#### Problem to solve
Among the entries below, only the lines starting at the one with "You are a computer-use" and ending at the one with "Screen dimensions: 1389x868", both included, are to be printed exactly.

#### The input
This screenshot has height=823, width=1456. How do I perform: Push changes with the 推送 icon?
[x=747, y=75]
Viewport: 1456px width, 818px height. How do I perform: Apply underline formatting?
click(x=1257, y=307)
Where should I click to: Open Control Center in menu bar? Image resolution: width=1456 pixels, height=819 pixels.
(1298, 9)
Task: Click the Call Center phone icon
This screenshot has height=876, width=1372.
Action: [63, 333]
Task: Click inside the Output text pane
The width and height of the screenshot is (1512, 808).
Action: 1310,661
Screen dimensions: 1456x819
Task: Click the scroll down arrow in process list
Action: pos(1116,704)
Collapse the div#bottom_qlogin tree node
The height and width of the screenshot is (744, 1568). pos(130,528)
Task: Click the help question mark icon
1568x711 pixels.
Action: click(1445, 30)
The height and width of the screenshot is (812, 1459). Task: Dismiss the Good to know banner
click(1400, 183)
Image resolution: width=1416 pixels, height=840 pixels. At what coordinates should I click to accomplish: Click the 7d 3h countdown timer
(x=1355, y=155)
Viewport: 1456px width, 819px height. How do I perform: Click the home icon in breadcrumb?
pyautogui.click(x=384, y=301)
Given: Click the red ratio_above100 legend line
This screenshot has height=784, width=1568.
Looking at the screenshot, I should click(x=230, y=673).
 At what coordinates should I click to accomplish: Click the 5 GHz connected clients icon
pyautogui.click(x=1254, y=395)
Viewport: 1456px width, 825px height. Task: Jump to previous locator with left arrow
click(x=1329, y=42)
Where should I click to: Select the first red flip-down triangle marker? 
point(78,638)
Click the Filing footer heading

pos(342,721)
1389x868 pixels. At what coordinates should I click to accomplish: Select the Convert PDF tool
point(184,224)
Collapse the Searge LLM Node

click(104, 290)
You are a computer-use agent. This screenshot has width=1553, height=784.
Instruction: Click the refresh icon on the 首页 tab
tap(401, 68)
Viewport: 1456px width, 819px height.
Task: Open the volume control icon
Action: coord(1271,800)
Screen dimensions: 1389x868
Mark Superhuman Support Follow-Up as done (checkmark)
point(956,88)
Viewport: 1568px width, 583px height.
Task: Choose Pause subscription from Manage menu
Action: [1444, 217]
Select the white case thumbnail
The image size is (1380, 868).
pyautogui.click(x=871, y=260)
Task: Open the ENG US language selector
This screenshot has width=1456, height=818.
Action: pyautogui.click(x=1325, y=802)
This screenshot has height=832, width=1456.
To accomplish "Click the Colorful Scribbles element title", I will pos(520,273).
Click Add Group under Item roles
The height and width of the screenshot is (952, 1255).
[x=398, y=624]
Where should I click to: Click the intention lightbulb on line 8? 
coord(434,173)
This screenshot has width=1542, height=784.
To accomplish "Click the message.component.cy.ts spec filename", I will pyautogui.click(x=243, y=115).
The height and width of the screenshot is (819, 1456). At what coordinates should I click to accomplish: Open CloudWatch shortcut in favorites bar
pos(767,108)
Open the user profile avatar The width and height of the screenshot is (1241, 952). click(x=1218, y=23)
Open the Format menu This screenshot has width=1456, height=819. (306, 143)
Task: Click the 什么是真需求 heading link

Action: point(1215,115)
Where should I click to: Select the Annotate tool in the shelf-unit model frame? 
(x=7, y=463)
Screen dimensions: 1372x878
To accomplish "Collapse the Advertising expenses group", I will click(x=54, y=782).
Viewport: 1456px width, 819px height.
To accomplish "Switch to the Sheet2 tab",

#### Task solution
You are a computer-use agent. This screenshot has width=1553, height=784.
Instruction: Click the refresh icon on the 首页 tab
tap(401, 68)
Viewport: 1456px width, 819px height.
Task: Open the volume control icon
Action: coord(1271,800)
Screen dimensions: 1389x868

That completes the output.